She kissed his cold forehead just below the white shroud that enveloped his body. His eyes were closed as though he was asleep and she waited, hoping he would open them and complain about the yards of wound fabric about him; slightly freaking out due to his claustrophobia; one of his many neuroses. She watched as they lowered him into the earth, the cold dirt being shoveled into the hole. The mourners praying for him. The tears falling into the ground of the desolate graveyard, joining those of all the other mothers, brothers, sisters, and friends of loved ones who have returned to their Creator.
She watched the monitor beeping as he lay unconscious. She remembered the calls, her mother frantic, from the ICU after he overdosed time and again. Paramedics found him in a bathtub full of ice, once more behind the bushes of a shopping center where a bystander called 911 about a ‘dead body’ being dumped, and again after falling unconscious in the back of a cab.
Every time she felt was the last time. The final time. The time where his luck had run out. Where his choices would catch up to him.
Her heart in her throat, she would rush to the hospital, to find him asleep, to find him arguing with the nurses, to find him with short term memory loss leaving his family to relive the phone calls, the fear, and the stress over and over.
She imagined his death time and time again. With every call in the middle of the night, with every news report of a fatal shooting, accident, overdose, and with every gap in communication she was certain that he was gone, lost forever.
She began to reminisce about who he once was, as though he was already gone, memorializing him in her heart, eulogy on the tip of her tongue. Her childhood companion, partner, protector, friend, nuisance…her brother.

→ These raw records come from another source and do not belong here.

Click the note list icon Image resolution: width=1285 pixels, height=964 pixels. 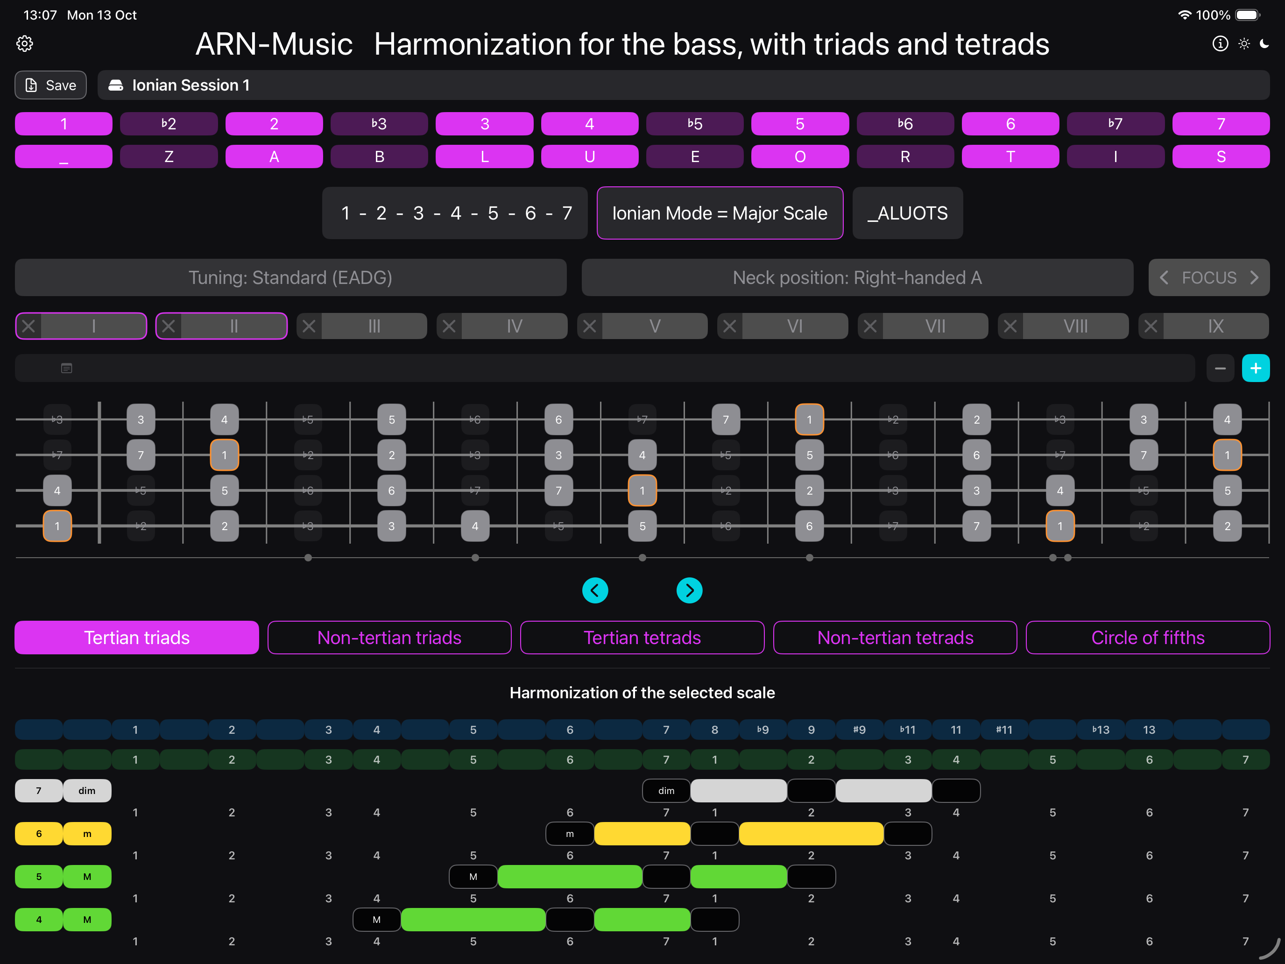coord(67,368)

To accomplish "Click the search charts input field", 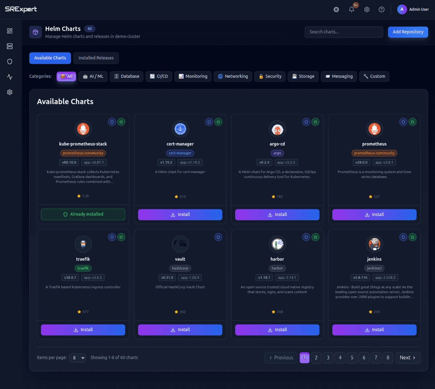I will click(344, 32).
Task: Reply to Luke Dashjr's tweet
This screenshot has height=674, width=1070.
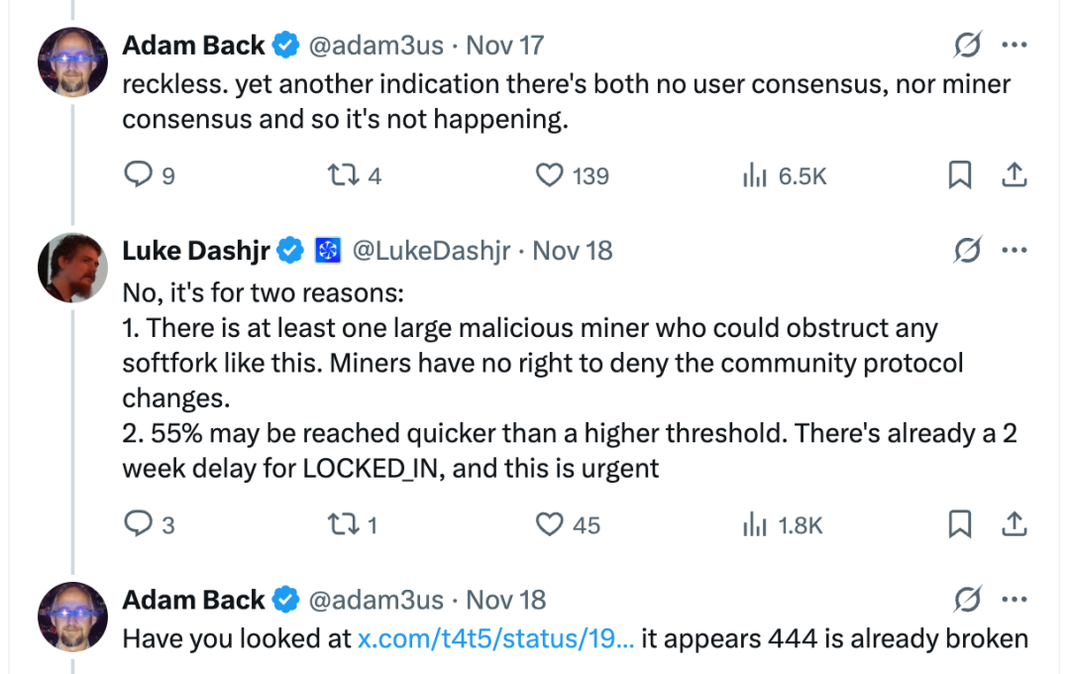Action: 137,524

Like the time he cried the day he shot a bird. He was only ten or eleven years old. She begged him to stop shooting at the birds and squirrels in their yard with his pellet gun. But he never thought he would actually hit one. The plump robin fell to the earth with a sickening thud and he picked it up, frantic, his hands bloodied, eyes wide in disbelief. He yelled for their father who quickly took a knife to its throat.
Their father had so much compassion for that bird, quick to finish the job and end its life, while he let them linger, suffering day in and out, a bullet forever lodged in their hearts.

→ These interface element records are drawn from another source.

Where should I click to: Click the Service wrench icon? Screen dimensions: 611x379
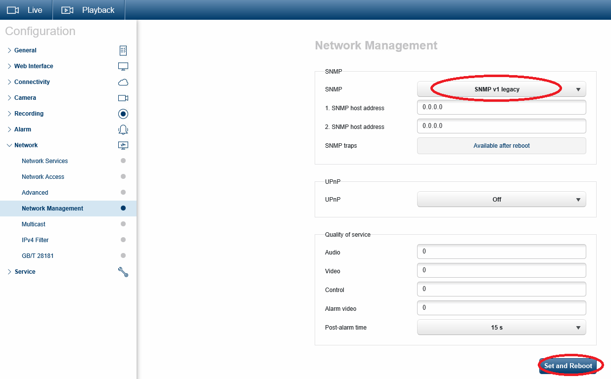coord(123,272)
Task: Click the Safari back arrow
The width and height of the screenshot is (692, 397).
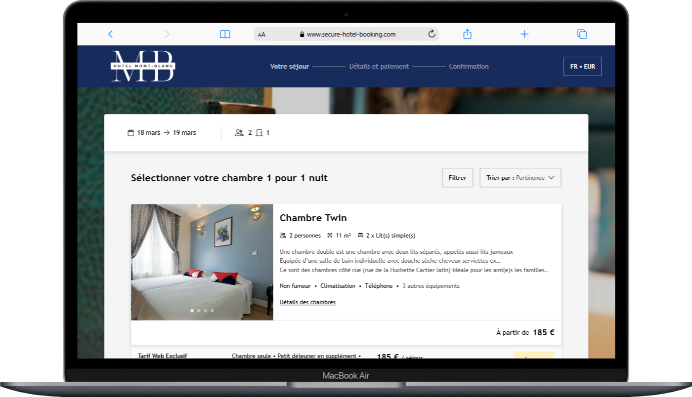Action: point(110,34)
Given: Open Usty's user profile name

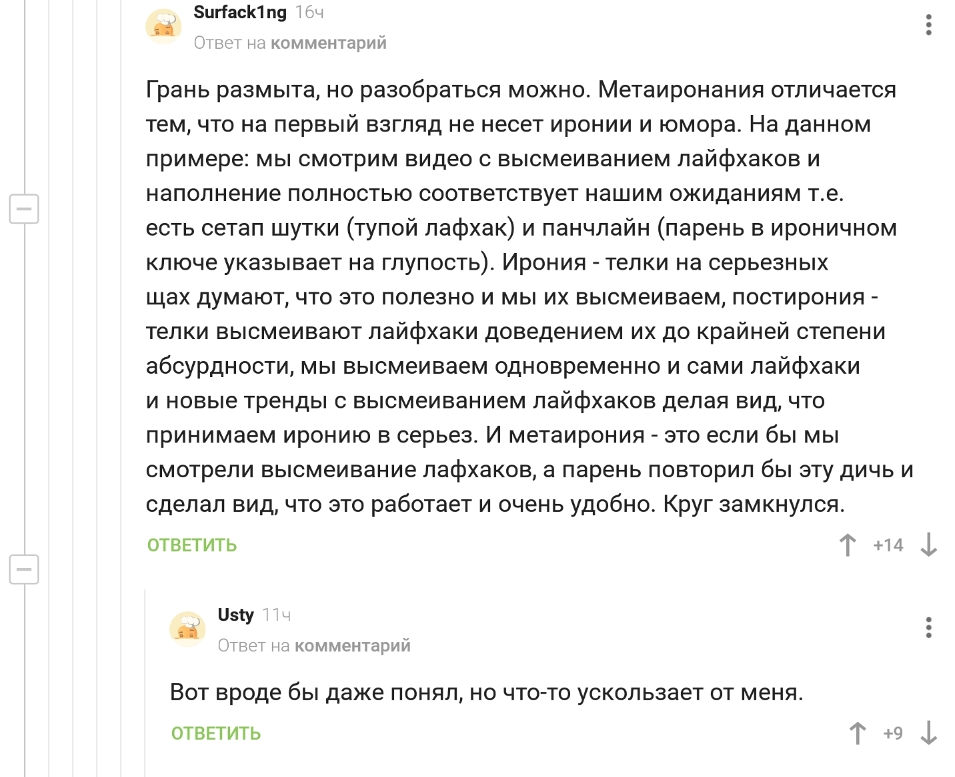Looking at the screenshot, I should point(235,615).
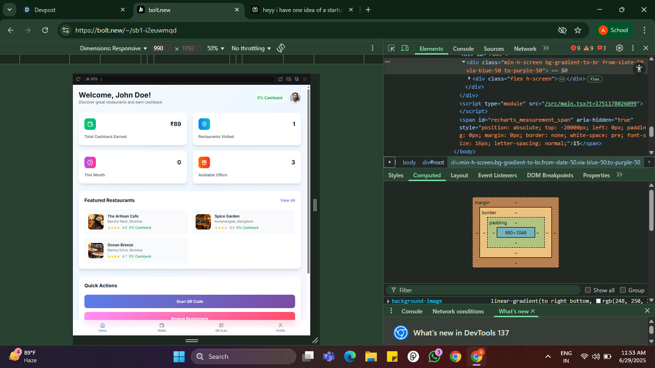Toggle the device toolbar icon in DevTools
This screenshot has height=368, width=655.
[405, 48]
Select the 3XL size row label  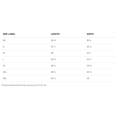(5, 78)
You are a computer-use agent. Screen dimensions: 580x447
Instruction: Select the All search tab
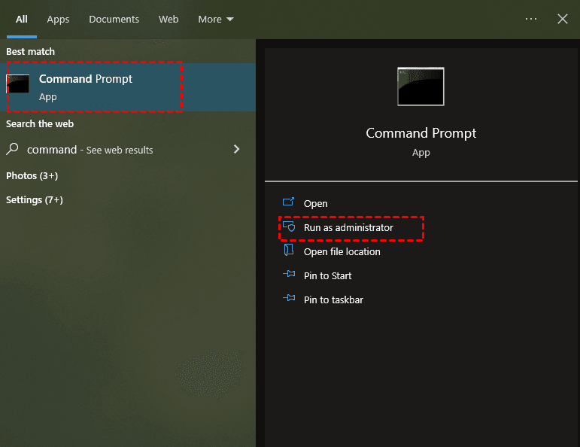[x=22, y=19]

She remembered how her brother cried when Mufasa died in the Lion King. And during John Q. And when he read any book about people with cancer.
Her brother cried so often that their father would refer to it as “smoking a cigarette,” remarking that he could not complete a day without crying because he was addicted to it.
She never cried. As children, he cried enough for the both of them, letting his tears fall just as freely as he gave away his toothy grin, though the former was much more common.
While her brother sobbed over the death of their beloved cat, Tigger, she would gently pet her head, stoic, wondering where they would bury her, whether she suffered, and how she could ever replace her.
Her brothers’ tears rolled down his cheeks before he even made it down the stairs to stand in front of the man bellowing out his name. If you listened hard enough you could hear them as they gently splashed onto the wooden floor, leaving tiny puddles of his great sorrow behind. She held in the tears, each droplet slowly etching a cavern in her chest, creating a vast emptiness in the space that held her heart.
He would race to his mothers embrace, soul bared, wounds exposed, desperately soaking up their mothers’ warmth to soothe his grief. She needed nothing; arms limp at her sides, unable to wrap them back around their mother as she tried to console herself.
She watched her brother; watched him struggle to live a life. Feet torn and bloody, heart aching, and mind in turmoil, he was pushed and pounded down a path of self destruction by none other than Evil himself.
He was too kind for this life. Too gentle. This life was made for a cold, wretched, and hardened being like herself. He never stood a chance.
She pulled the white sheet up, to keep his body warm as he lay in the hospital. His eyes opened and he smiled that sheepish smile, apologized for the tenth time that night, and for the tenth time, asked for more food.
She would not bury him this time. Not today.